"""

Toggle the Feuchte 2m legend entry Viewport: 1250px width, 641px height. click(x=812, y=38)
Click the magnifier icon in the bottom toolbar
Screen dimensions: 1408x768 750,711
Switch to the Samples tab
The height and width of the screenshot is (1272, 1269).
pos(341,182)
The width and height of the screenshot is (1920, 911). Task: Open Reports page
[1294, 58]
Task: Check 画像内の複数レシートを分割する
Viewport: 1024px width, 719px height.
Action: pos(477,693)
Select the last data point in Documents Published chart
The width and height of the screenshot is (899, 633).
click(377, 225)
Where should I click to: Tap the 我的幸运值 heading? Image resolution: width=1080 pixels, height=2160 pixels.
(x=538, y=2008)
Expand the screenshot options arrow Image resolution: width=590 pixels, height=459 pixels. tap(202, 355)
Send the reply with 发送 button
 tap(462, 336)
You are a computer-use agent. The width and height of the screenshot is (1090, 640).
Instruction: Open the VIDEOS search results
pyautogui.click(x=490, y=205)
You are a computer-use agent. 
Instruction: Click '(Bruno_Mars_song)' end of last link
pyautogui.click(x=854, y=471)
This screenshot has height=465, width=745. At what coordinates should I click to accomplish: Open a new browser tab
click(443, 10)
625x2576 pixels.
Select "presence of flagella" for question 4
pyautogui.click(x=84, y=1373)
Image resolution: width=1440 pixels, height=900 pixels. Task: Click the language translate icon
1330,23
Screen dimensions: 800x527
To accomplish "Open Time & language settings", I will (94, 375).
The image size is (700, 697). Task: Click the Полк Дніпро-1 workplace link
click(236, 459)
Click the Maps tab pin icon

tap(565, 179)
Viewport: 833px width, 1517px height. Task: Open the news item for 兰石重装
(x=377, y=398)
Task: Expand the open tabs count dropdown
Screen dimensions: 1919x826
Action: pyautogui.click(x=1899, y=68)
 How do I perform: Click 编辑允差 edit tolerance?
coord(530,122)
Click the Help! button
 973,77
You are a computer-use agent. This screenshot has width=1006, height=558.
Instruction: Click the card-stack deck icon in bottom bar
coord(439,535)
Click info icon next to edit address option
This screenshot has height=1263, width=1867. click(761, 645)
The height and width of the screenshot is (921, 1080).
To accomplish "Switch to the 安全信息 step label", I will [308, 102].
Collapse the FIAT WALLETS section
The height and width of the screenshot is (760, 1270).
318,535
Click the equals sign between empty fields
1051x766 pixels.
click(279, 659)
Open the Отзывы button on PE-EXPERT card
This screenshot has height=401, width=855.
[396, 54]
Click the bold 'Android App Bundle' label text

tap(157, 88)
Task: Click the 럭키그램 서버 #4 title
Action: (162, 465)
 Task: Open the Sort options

"""

> [Your goal]:
Nothing but the lines with "computer" should be returned, copied from the entries above.

> [Result below]:
You are a computer-use agent. The width and height of the screenshot is (1090, 640).
You are a computer-use agent. 
You are a computer-use agent. This screenshot has width=1006, height=558.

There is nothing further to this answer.